My Dior: The Jewellery Comeback We've All Been Waiting For
The cannage motif has long been synonymous with the house of Dior, and it's getting the spotlight it deserves in their jewellery collection.
By Imran Jalal,
My Dior returns to Dior's jewellery department this September with the debut of 15 new designs.
Comebacks are tricky – they either hit the mark or fall short. But Victoire de Castellane, Dior Joaillerie’s genius artistic director, is clearly aiming high with the revival of My Dior. First launched in 2012 and paused six years later, the collection is making a return, with its signature nod to Dior's iconic Cannage rattan weave – a design feature inspired by the luxurious 17th-century-style Napoleon III chairs that Monsieur Dior used for his debut 1947 show.
The Cannage motif's latticework design is set against a gold base to add depth to the pieces.
With its crisp geometric pattern of squares and diagonals, the Cannage motif has been embraced by various departments within the Maison.

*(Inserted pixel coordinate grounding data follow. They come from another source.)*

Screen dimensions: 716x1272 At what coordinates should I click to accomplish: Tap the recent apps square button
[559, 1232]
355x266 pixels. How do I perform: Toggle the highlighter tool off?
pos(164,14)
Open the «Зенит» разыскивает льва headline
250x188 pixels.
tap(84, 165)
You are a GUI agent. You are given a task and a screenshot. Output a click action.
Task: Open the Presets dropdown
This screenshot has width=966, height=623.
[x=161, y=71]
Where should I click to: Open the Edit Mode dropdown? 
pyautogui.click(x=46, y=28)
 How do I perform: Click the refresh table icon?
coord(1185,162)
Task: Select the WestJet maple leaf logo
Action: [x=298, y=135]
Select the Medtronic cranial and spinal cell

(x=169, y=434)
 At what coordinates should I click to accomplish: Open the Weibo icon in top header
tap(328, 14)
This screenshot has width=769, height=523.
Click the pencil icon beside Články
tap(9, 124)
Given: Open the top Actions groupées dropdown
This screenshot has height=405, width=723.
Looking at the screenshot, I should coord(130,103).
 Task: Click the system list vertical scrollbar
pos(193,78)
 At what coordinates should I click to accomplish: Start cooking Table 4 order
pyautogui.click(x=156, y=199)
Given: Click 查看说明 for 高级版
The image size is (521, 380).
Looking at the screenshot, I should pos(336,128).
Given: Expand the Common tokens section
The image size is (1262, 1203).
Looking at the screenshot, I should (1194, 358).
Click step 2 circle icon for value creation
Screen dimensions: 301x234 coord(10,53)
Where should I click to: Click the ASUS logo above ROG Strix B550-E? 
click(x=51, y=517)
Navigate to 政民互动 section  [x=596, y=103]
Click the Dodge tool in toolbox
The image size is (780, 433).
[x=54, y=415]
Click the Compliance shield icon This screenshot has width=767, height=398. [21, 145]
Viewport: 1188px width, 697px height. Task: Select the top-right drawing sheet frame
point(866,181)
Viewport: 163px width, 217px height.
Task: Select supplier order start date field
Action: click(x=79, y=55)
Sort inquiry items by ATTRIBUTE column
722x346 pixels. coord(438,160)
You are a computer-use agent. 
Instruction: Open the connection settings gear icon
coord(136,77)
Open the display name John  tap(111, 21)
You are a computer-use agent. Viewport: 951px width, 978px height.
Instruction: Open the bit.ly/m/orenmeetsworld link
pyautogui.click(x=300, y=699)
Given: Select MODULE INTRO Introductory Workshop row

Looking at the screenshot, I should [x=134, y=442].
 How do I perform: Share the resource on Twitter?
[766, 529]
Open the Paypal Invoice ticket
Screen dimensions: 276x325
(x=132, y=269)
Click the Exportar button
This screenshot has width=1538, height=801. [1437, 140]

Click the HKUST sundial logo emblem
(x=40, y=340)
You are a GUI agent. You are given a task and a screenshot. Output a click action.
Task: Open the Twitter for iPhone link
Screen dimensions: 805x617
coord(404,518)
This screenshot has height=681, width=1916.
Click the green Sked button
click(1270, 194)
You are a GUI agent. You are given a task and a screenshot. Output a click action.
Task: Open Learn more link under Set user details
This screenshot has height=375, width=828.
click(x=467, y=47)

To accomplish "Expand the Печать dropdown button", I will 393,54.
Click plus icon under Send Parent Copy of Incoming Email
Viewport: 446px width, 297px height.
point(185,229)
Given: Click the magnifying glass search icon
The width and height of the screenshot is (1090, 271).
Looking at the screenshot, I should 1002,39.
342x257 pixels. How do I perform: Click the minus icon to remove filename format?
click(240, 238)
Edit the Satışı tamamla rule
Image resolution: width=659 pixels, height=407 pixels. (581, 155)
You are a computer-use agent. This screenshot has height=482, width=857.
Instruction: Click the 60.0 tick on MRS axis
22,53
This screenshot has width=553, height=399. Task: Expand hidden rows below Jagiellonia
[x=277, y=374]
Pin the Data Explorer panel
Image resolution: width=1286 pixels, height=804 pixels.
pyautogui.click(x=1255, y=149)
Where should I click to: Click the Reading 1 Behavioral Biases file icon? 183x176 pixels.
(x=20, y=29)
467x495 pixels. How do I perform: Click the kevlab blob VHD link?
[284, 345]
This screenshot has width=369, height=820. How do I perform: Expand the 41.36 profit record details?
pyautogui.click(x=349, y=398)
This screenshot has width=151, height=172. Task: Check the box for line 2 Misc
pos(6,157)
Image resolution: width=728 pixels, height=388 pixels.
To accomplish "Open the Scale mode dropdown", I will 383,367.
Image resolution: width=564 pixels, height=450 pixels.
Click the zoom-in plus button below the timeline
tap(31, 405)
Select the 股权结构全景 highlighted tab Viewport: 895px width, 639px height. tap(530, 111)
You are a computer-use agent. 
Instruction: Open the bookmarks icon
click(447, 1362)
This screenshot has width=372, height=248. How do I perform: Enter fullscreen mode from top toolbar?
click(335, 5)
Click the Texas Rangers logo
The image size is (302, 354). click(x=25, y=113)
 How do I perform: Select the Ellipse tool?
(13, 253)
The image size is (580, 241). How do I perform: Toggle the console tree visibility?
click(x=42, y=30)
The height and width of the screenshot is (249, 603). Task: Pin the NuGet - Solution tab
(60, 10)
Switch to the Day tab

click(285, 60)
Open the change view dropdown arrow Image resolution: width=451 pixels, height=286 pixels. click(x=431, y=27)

Most famously seen on the Lady Dior bag with its quilted leather design, the motif has also been featured on Dior Beauty product packaging and incorporated into ready-to-wear collections. It is only fitting that de Castellane has once again utilised the Cannage motif for her jewellery, reinforcing it as a timeless symbol of the brand’s creativity. This approach mirrors Chanel’s successful use of its matelasse motif for the Coco Crush line and Bulgari’s Tubogas in its collections.
A standout piece in the collection is this stylish single ear cuff.
Now, the new My Dior collection presents 15 standout pieces, from rings to cuffs, all crafted in 18K gold (choose from white, yellow, or pink). Intricately sculpted Cannage patterns adorn everything from delicate hoops to chunky bracelets, demonstrating that latticework jewellery can be both elegant and versatile. While the intricate design may appear delicate, the collection adapts effortlessly to various styles. A standout feature is de Castellane’s use of shiny gold or lacquer layers at the base of the pieces. This technique cleverly conceals the skin beneath, creating a subtle “is it there or isn’t it?” effect, adding depth to the designs.
So, if you thought sequels were risky, de Castellane just made a pretty solid case that some are totally worth the wait.